With Trump showing extraordinary strength among young men, progressives are wondering how they can get into the Joe Rogan-type game.

As a headline in The New York Times put it, “Trump’s Win Leaves Democrats Asking: Where Are Our Bro Whisperers?”

Bernie Sanders has said when “clearly you have an alternative media out there” with “millions and millions of viewers,” Democrats have to be taking part. 

Elie Mystal of the left-wing Nation magazine has declared, “Liberals need to BUILD THEIR OWN JOE ROGAN.”

Progressives are correct about the power of Rogan and his cohort of bro podcasters, but they don’t understand how thoroughly anathema their ideology and cultural sensibility are to this kind of programming.

They could — like the Harris campaign — have $1 billion to spend and still not be able to create one semi-popular bro podcaster. 

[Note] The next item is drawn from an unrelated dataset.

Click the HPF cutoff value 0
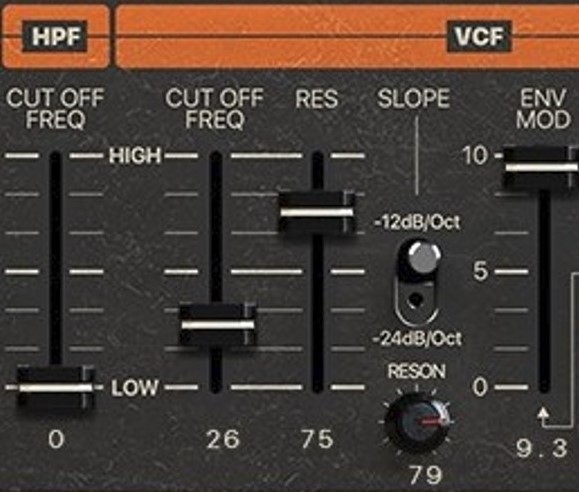Screen dimensions: 579x492 [56, 440]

How is the party of policing what people say to ensure that the discussion always stays within a narrow set of guardrails going to create — or even tolerate — free-wheelingly heterodox media voices? 

If the left did manage to create a progressive Joe Rogan in a lab, as soon as he said something controversial out in the wild, he’d be anathematized and subject to cancelation. 

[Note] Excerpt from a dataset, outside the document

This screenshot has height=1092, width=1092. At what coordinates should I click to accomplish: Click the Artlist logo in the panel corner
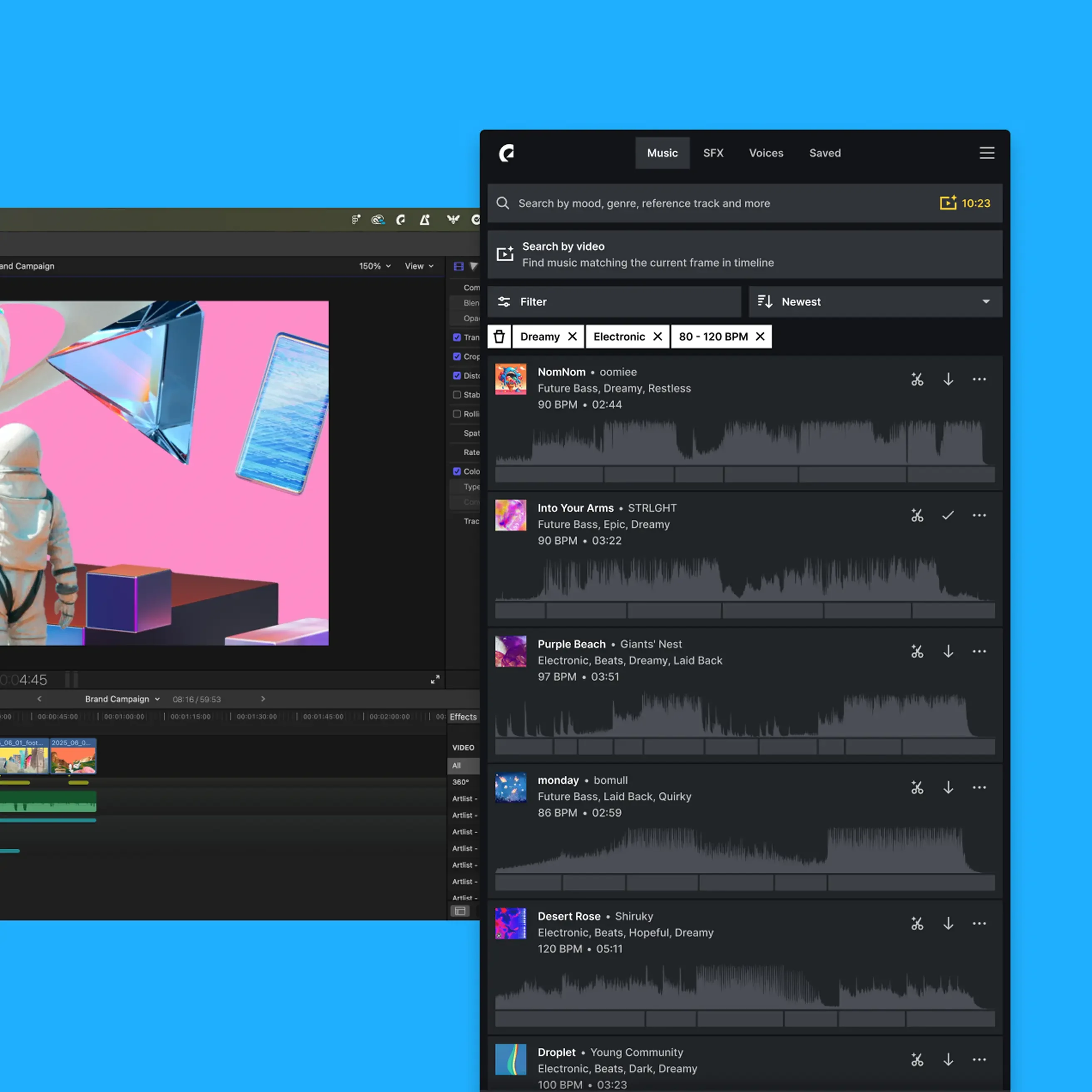[508, 153]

This is exactly what happened to . . . Joe Rogan.

Before he was a Trump bro, he was a Bernie bro.

He is socially liberal, has mocked religion and is no way a traditional Republican.

But the left turned on him with a vengeance because he expressed controversial views on COVID and had a rogue virologist on his show. 

This made Rogan a public enemy who had to be controlled or silenced. 

A key aspect of Rogan-type influencers is that they question authority, and the authority they question is, largely, the elite consensus — making them dangerous and beyond the pale for the people who believe that consensus should be enforced via social pressure or censorship. 

Expecting a woke Democrat to embrace these sort of shows would be like asking an advocate from the Women’s Christian Temperance Union to hang out in the local speakeasy during Prohibition. 

It is telling that Kamala Harris didn’t appear on Rogan, and the reason why.

“There was a backlash with some of our progressive staff,” a senior adviser to the Harris operation explained, “that didn’t want her to be on it.”

Although the adviser in question tried to walk this back, her story is an accurate reflection of how the Democratic world works — it is susceptible to the demands of youthful ideological enforcers who are easily offended and unforgiving of those giving offense. 

The left is also so beholden to the ideas of “toxic masculinity” and male “privilege” that a podcast featuring guys talking about MMA, working out and hunting, while making off-color jokes, feels more like enemy territory than a potentially useful platform. 

It says it all that Trump’s method of appealing to males was to go on the podcast of comedian Theo Von and talk freely about using cocaine, and Barack Obama’s method was to try to shame black guys for their alleged misogyny.

Trump’s method was fun and entertaining, Obama’s earnest and scolding; Trump’s un-ideological, Obama’s feminist; Trump’s was successful, Obama’s fell flat. 

If progressives created their own Joe Rogan, he’d likely be a bore.

He’d have to watch what he said, and toe the party line on cultural questions.

Progressives have plenty of media outlets that do this already — and they, notably, have no appeal to the bros.